The Rubber Ducky method of troubleshooting automotive issues

Although this method is more common with software coders, the same principle can be applied to automotive troubleshooting.

In coding you read off the code line by line, explaining what the code is doing to the duck. Stepping through how it works shows you possibilities of failure or mistakes. Explaining it to someone/something else also helps you understand it better. The way this works for automotive is you have your rubber ducky or anything really, your favorite 10mm socket perhaps and you explain to it step by step how the thing works that isn’t working. Walking through the order of operations makes you think more. What its supposed to be doing is hopefully reveal what of those steps could be failing to cause your problem you are seeing.

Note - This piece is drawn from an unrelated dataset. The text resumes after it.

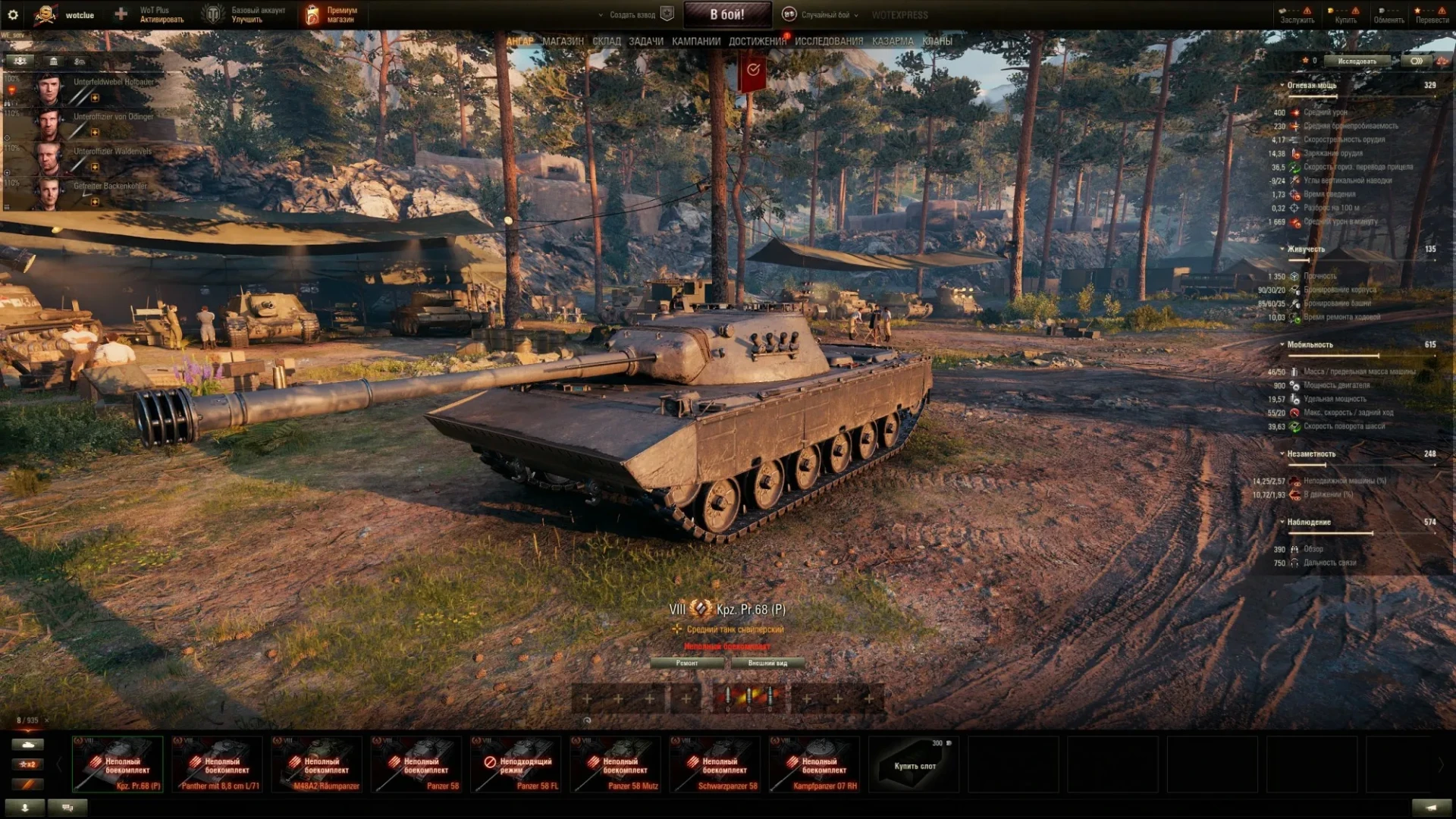Open the settings gear icon
Image resolution: width=1456 pixels, height=819 pixels.
tap(13, 14)
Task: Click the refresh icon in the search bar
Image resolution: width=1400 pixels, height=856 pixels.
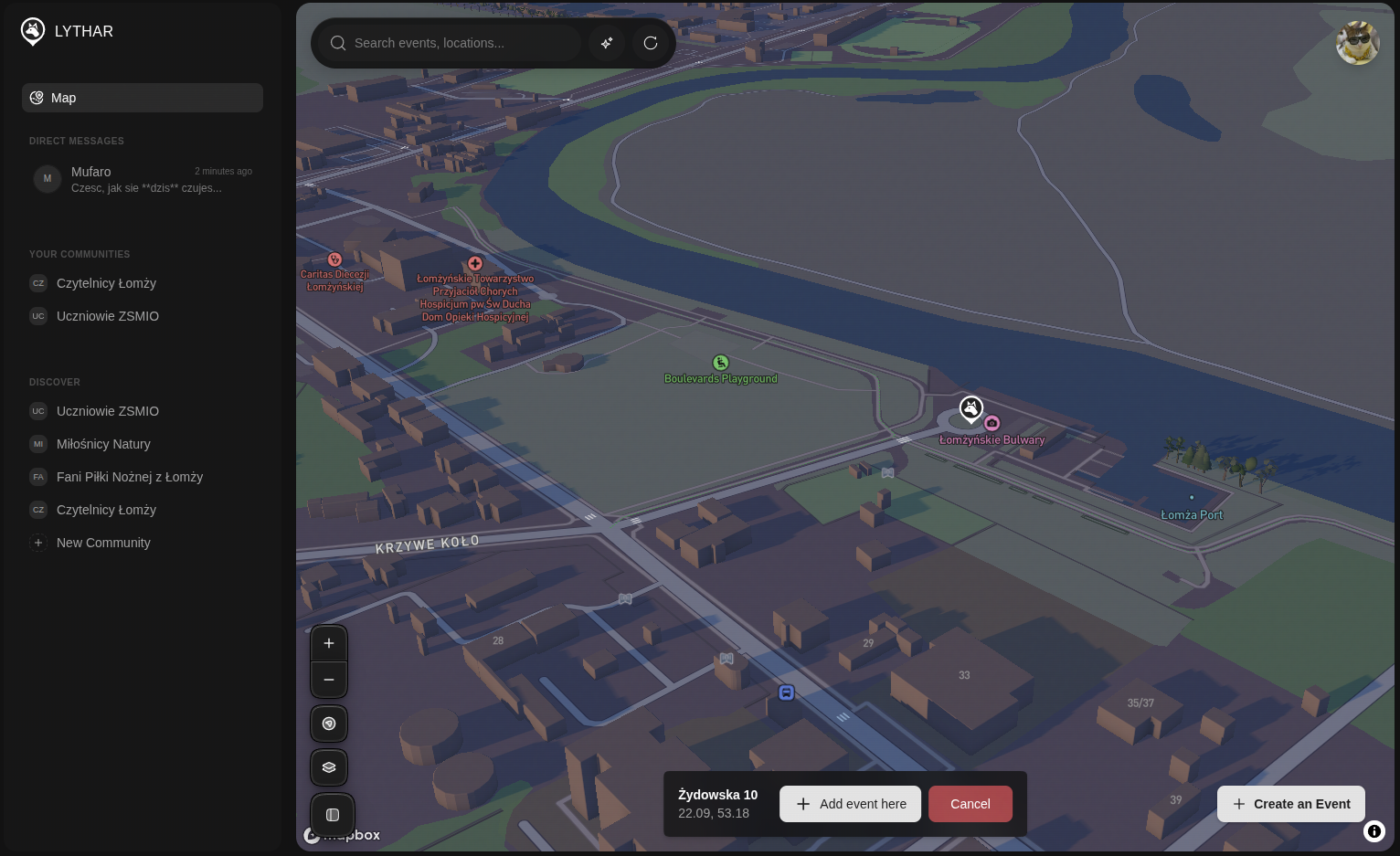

For example I have a boost leak lets say. Everyone’s first thought is probably the diverter valve, which very well may be the problem as it is a more common failure point. But lets do a high level overview of the boost system.

  • Cold air comes in from the intake to the turbos compressor.
  • The compressor pressurizes and heats up the incoming air
  • Diverter valve holds compression to a point and blows it out again.
  • Hot, compressed air from the compressor passes through pipes to the intercooler, which cools it down.
  • Cooled, compressed air enters the cylinder’s. The extra oxygen helps to burn fuel in the cylinder at a faster rate.
  • Waste gas from the cylinder exits through the exhaust outlet.
    The hot exhaust gases blowing past the turbine fan make it rotate at high speed. The spinning turbine is mounted on the same shaft as the compressor
  • The exhaust gas leaves the car

So from this we can see a few more things other than the diverter valve may be involved. The pressurized portions of the system is also where we need to look. The turbo would likely be making a racket if it was a problem. The charge pipe/turbo outlet pipe could be blown off on one of its ends and need to be re-attached, intercooler itself is probably fine if it hasn’t taken any hits, pipes will blow before it does. Same goes with the cylinders, you likely will be seeing much more of a problem if they were to blame than a boost leak.

So what we came up with is the piping and diverter valve that need to be checked. A quick visual for blown off pipes followed by smoke check would likely be the best way to test this.

So its a little more complex than exhaust gases go into the turbocharge and spin it, witchcraft happens and you go faster. You need to have a decent understanding how how your engine works to troubleshoot this way.